[Stored records]
+++
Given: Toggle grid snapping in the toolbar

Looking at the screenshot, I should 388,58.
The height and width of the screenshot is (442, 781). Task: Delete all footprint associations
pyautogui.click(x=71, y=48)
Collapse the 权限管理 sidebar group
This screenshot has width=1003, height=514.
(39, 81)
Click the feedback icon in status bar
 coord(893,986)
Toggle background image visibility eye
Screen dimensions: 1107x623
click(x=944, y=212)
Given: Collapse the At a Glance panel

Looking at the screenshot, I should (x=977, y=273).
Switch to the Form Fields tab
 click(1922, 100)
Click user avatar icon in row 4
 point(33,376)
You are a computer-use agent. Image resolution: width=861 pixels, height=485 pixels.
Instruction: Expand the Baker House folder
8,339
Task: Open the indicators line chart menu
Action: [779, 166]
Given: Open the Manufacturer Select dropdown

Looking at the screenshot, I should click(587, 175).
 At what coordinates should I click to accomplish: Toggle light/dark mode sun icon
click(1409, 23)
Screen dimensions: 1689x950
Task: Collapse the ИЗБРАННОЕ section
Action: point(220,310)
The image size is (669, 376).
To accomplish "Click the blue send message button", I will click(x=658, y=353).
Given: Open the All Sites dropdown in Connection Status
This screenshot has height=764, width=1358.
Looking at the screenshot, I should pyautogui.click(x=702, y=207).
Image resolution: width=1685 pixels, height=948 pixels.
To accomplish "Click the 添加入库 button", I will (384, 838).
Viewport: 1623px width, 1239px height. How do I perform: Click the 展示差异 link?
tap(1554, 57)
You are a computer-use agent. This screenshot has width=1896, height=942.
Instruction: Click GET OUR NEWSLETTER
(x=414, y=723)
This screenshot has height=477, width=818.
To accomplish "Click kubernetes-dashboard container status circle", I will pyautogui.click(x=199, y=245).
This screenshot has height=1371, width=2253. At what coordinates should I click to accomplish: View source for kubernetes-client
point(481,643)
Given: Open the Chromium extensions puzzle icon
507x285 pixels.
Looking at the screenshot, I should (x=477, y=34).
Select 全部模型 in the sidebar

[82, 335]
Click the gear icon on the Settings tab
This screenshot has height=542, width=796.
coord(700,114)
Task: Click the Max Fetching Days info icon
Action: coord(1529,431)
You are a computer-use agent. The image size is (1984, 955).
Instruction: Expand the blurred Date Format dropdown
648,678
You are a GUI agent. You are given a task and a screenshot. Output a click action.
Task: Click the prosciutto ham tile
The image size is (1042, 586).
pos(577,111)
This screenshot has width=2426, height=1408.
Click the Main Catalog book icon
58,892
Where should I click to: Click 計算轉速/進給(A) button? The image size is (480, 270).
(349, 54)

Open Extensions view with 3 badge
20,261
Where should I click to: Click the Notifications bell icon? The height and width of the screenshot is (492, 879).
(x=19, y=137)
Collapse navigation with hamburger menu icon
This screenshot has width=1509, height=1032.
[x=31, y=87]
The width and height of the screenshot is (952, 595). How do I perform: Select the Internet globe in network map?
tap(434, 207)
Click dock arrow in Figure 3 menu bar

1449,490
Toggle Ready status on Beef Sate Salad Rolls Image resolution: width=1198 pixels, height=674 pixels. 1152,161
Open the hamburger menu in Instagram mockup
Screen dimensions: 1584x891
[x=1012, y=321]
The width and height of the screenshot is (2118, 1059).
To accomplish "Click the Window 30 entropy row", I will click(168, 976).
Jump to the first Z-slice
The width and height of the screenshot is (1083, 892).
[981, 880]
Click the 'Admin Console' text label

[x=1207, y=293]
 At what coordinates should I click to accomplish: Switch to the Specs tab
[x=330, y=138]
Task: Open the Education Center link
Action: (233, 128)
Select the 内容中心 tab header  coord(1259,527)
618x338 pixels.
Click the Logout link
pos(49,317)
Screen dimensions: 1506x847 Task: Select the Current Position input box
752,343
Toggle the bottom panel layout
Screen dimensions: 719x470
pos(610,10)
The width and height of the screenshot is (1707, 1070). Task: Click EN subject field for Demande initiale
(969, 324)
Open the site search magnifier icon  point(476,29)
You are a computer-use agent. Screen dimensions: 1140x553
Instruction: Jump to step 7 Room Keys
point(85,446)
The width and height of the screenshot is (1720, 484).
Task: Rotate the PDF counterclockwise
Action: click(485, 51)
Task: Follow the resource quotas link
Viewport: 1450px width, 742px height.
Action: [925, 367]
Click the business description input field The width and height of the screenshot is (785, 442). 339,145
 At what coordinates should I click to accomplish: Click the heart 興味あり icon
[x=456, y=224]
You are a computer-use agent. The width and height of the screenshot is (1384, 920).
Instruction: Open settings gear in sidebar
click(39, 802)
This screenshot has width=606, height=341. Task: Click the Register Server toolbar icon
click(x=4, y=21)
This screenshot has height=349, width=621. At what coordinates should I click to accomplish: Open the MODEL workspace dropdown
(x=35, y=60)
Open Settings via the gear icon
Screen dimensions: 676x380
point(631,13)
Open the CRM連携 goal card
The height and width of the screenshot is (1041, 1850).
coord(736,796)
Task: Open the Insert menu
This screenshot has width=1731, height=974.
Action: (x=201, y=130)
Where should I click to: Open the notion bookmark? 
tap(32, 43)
+++
WORK REQUEST -
The entries shown above should be copied out word for word.

EXERCISE SOLUTION -
Given: Toggle grid snapping in the toolbar

Looking at the screenshot, I should 388,58.
The height and width of the screenshot is (442, 781). Task: Delete all footprint associations
pyautogui.click(x=71, y=48)
Collapse the 权限管理 sidebar group
This screenshot has width=1003, height=514.
(39, 81)
Click the feedback icon in status bar
 coord(893,986)
Toggle background image visibility eye
Screen dimensions: 1107x623
click(x=944, y=212)
Given: Collapse the At a Glance panel

Looking at the screenshot, I should (x=977, y=273).
Switch to the Form Fields tab
 click(1922, 100)
Click user avatar icon in row 4
 point(33,376)
You are a computer-use agent. Image resolution: width=861 pixels, height=485 pixels.
Instruction: Expand the Baker House folder
8,339
Task: Open the indicators line chart menu
Action: [779, 166]
Given: Open the Manufacturer Select dropdown

Looking at the screenshot, I should click(587, 175).
 At what coordinates should I click to accomplish: Toggle light/dark mode sun icon
click(1409, 23)
Screen dimensions: 1689x950
Task: Collapse the ИЗБРАННОЕ section
Action: point(220,310)
The image size is (669, 376).
To accomplish "Click the blue send message button", I will click(x=658, y=353).
Given: Open the All Sites dropdown in Connection Status
This screenshot has height=764, width=1358.
Looking at the screenshot, I should pyautogui.click(x=702, y=207).
Image resolution: width=1685 pixels, height=948 pixels.
To accomplish "Click the 添加入库 button", I will (384, 838).
Viewport: 1623px width, 1239px height. How do I perform: Click the 展示差异 link?
tap(1554, 57)
You are a computer-use agent. This screenshot has width=1896, height=942.
Instruction: Click GET OUR NEWSLETTER
(x=414, y=723)
This screenshot has height=477, width=818.
To accomplish "Click kubernetes-dashboard container status circle", I will pyautogui.click(x=199, y=245).
This screenshot has height=1371, width=2253. At what coordinates should I click to accomplish: View source for kubernetes-client
point(481,643)
Given: Open the Chromium extensions puzzle icon
507x285 pixels.
Looking at the screenshot, I should (x=477, y=34).
Select 全部模型 in the sidebar

[82, 335]
Click the gear icon on the Settings tab
This screenshot has height=542, width=796.
coord(700,114)
Task: Click the Max Fetching Days info icon
Action: coord(1529,431)
You are a computer-use agent. The image size is (1984, 955).
Instruction: Expand the blurred Date Format dropdown
648,678
You are a GUI agent. You are given a task and a screenshot. Output a click action.
Task: Click the prosciutto ham tile
The image size is (1042, 586).
pos(577,111)
This screenshot has width=2426, height=1408.
Click the Main Catalog book icon
58,892
Where should I click to: Click 計算轉速/進給(A) button? The image size is (480, 270).
(349, 54)

Open Extensions view with 3 badge
20,261
Where should I click to: Click the Notifications bell icon? The height and width of the screenshot is (492, 879).
(x=19, y=137)
Collapse navigation with hamburger menu icon
This screenshot has width=1509, height=1032.
[x=31, y=87]
The width and height of the screenshot is (952, 595). How do I perform: Select the Internet globe in network map?
tap(434, 207)
Click dock arrow in Figure 3 menu bar

1449,490
Toggle Ready status on Beef Sate Salad Rolls Image resolution: width=1198 pixels, height=674 pixels. 1152,161
Open the hamburger menu in Instagram mockup
Screen dimensions: 1584x891
[x=1012, y=321]
The width and height of the screenshot is (2118, 1059).
To accomplish "Click the Window 30 entropy row", I will click(168, 976).
Jump to the first Z-slice
The width and height of the screenshot is (1083, 892).
[981, 880]
Click the 'Admin Console' text label

[x=1207, y=293]
 At what coordinates should I click to accomplish: Switch to the Specs tab
[x=330, y=138]
Task: Open the Education Center link
Action: (233, 128)
Select the 内容中心 tab header  coord(1259,527)
618x338 pixels.
Click the Logout link
pos(49,317)
Screen dimensions: 1506x847 Task: Select the Current Position input box
752,343
Toggle the bottom panel layout
Screen dimensions: 719x470
pos(610,10)
The width and height of the screenshot is (1707, 1070). Task: Click EN subject field for Demande initiale
(969, 324)
Open the site search magnifier icon  point(476,29)
You are a computer-use agent. Screen dimensions: 1140x553
Instruction: Jump to step 7 Room Keys
point(85,446)
The width and height of the screenshot is (1720, 484).
Task: Rotate the PDF counterclockwise
Action: click(485, 51)
Task: Follow the resource quotas link
Viewport: 1450px width, 742px height.
Action: [925, 367]
Click the business description input field The width and height of the screenshot is (785, 442). 339,145
 At what coordinates should I click to accomplish: Click the heart 興味あり icon
[x=456, y=224]
You are a computer-use agent. The width and height of the screenshot is (1384, 920).
Instruction: Open settings gear in sidebar
click(39, 802)
This screenshot has width=606, height=341. Task: Click the Register Server toolbar icon
click(x=4, y=21)
This screenshot has height=349, width=621. At what coordinates should I click to accomplish: Open the MODEL workspace dropdown
(x=35, y=60)
Open Settings via the gear icon
Screen dimensions: 676x380
point(631,13)
Open the CRM連携 goal card
The height and width of the screenshot is (1041, 1850).
coord(736,796)
Task: Open the Insert menu
This screenshot has width=1731, height=974.
Action: (x=201, y=130)
Where should I click to: Open the notion bookmark? 
tap(32, 43)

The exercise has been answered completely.